The execution part is how we bring the strategy to life. How do we tell the story of the brand? What are the words we use? What’s our tone of voice? How we are perceived is as much about how we talk as it is about what we talk about. We’re also a vain species, humans, and we’re judged by how we look, so we need to consider the visual execution as well. What does the brand look like? What are the colors that express your identity? And yes, what is your logo mark?

There is an art and a science to both the strategy and the execution, but it is a careful and iterative “two-steps forward, one step back” process that we go through to arrive at the end result. When we’re one, we know who we are and how to show and tell that identity.

That’s of course great (and necessary) for marketing efforts and allows you to have consistency. Your advertising/media plan provides repetition. So that covers your bases for marketing. But knowing who you are solves other problems you maybe didn’t even know you had. See, your brand, your identity, runs through all aspects of your business. Since this is describing who you are, it should inform your decision making process – everything should be passed through the brand filter with the question, “Does this decision fit with our brand identity?” In other words, does it help fulfill our mission, does it move us closer to our vision, and does it adhere to the values we’ve established.
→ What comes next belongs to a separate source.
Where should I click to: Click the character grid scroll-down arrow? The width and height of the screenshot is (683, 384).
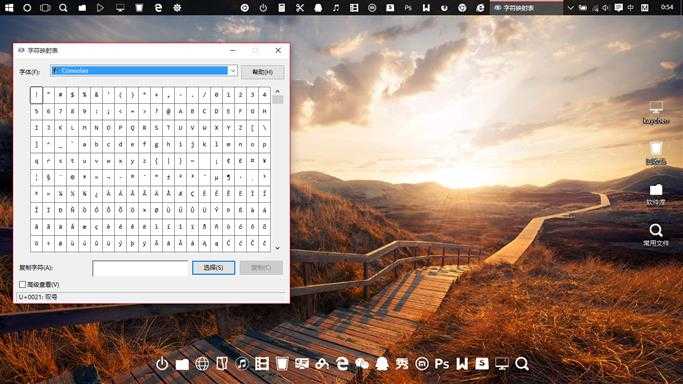(277, 248)
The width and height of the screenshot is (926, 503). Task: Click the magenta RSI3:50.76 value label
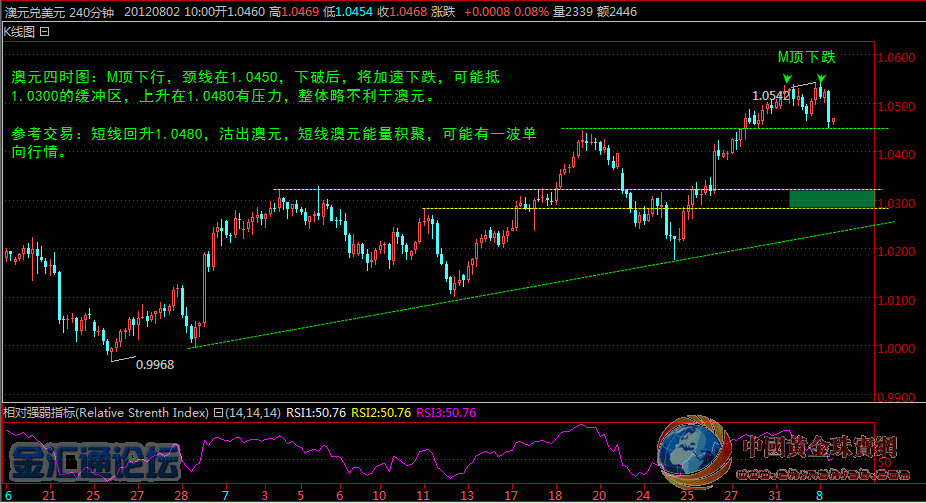(446, 412)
If not, maybe it’s not the right decision.

Think about where that kind of clarity can help you:

Hiring: Knowing who you are and what you stand for helps you define the kinds of employees you want to hire. It helps ensure that the people you are hiring are like-minded. And it helps potential employees know what they are getting into. Cultural fit is so important in successful hiring, but if you haven’t defined your company culture, you can’t measure for a fit.

Business Strategy: Every day, strategic decisions are made. Without the guidance system provided by your mission and vision, how do you evaluate these decisions? Some business decisions may make sense per se, but don’t fit with your brand or help you achieve your vision.
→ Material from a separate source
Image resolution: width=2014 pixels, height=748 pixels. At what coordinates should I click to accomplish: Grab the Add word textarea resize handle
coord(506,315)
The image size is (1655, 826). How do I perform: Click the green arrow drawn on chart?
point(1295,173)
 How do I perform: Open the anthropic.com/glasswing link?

Expansions: Where to expand, how quickly, and in what capacity can be clearer if you know where you stand in relation to your competition. And if you’ve defined that you’re focused on a certain population target, you can go where the people are – expand in their direction.

M&A: Like expansions, mergers and acquisitions can (and should) be guided by your brand. You can avoid or pre-emptively address cultural differences more easily and save significant time and money by letting your brand provide guidance for M&A efforts.
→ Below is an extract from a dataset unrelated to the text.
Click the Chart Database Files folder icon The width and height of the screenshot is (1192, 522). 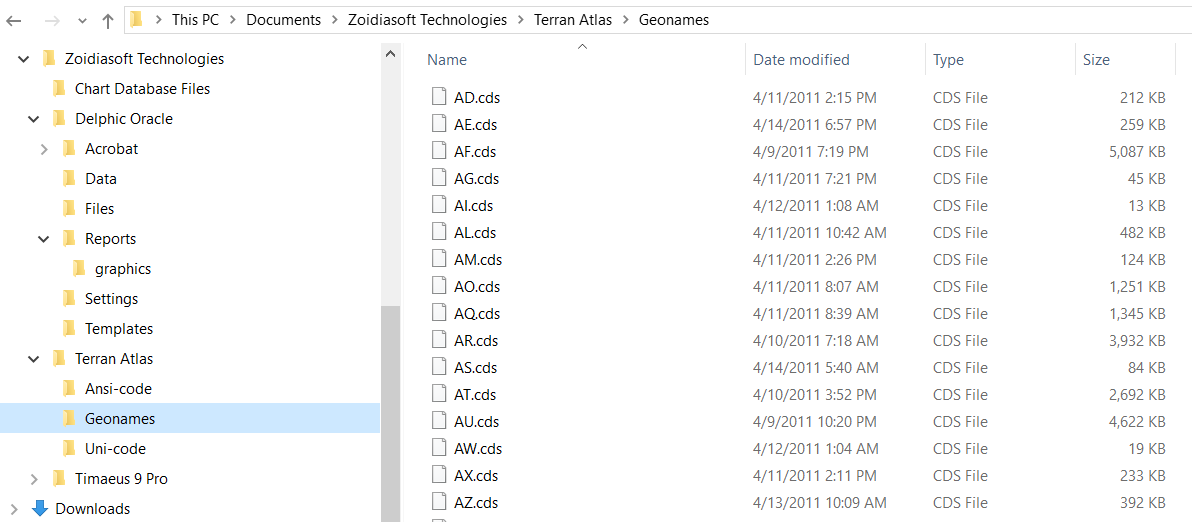(x=59, y=89)
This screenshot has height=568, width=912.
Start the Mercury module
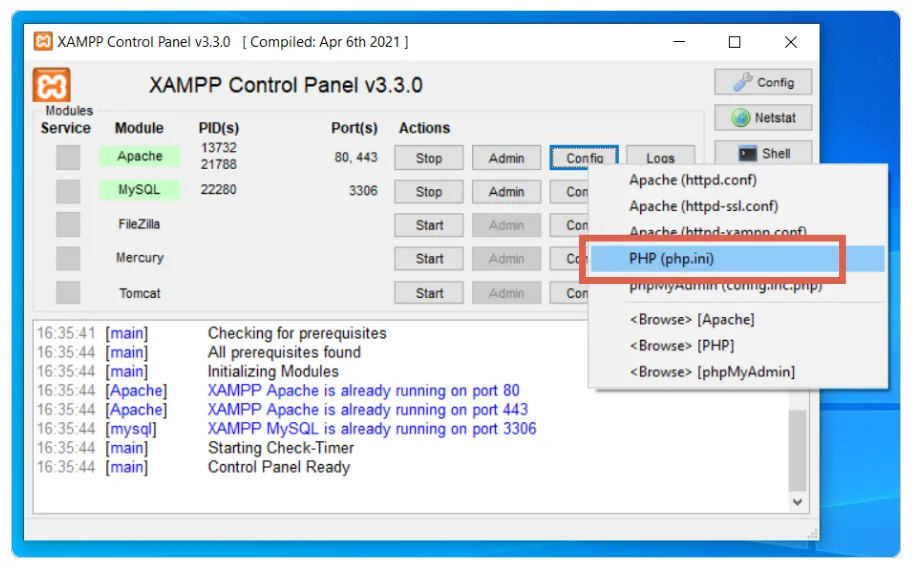(429, 259)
Associations (partners and suppliers): Associations can be powerful reinforcements of your brand. They can be extensions of your values in the marketplace and connect your company in a real way to the things that are important. Selecting the right partners and suppliers keep you aligned, avoid problems and misunderstandings, and ultimately saves you money.

Corporate Responsibility: Similar to associations, knowing who you are as a company helps drive the type of corporate responsibility you get involved in. That makes your assistance more effective because you’re involved with things you truly care about. It also helps this become a win-win, because you can focus on corporate responsibility programs that reinforce your brand identity.

To recap: Your brand is your company identity (not just your logo). Every company has a brand. Every company is sending messages about their identity all the time. The key is to take control of those messages and send the ones you want to send, with conscious understanding of how those messages are received and interpreted. And the way to do that is to go through a specific process that helps define the brand, the messages you want to send, and the audience who is receiving them. Finally, defining your brand not only helps make your marketing more efficient (better ROI) but also helps improve ROI across most if not all of your other business functions and processes.

So the question I will leave you with is this: can you afford NOT to invest in a cohesive brand strategy?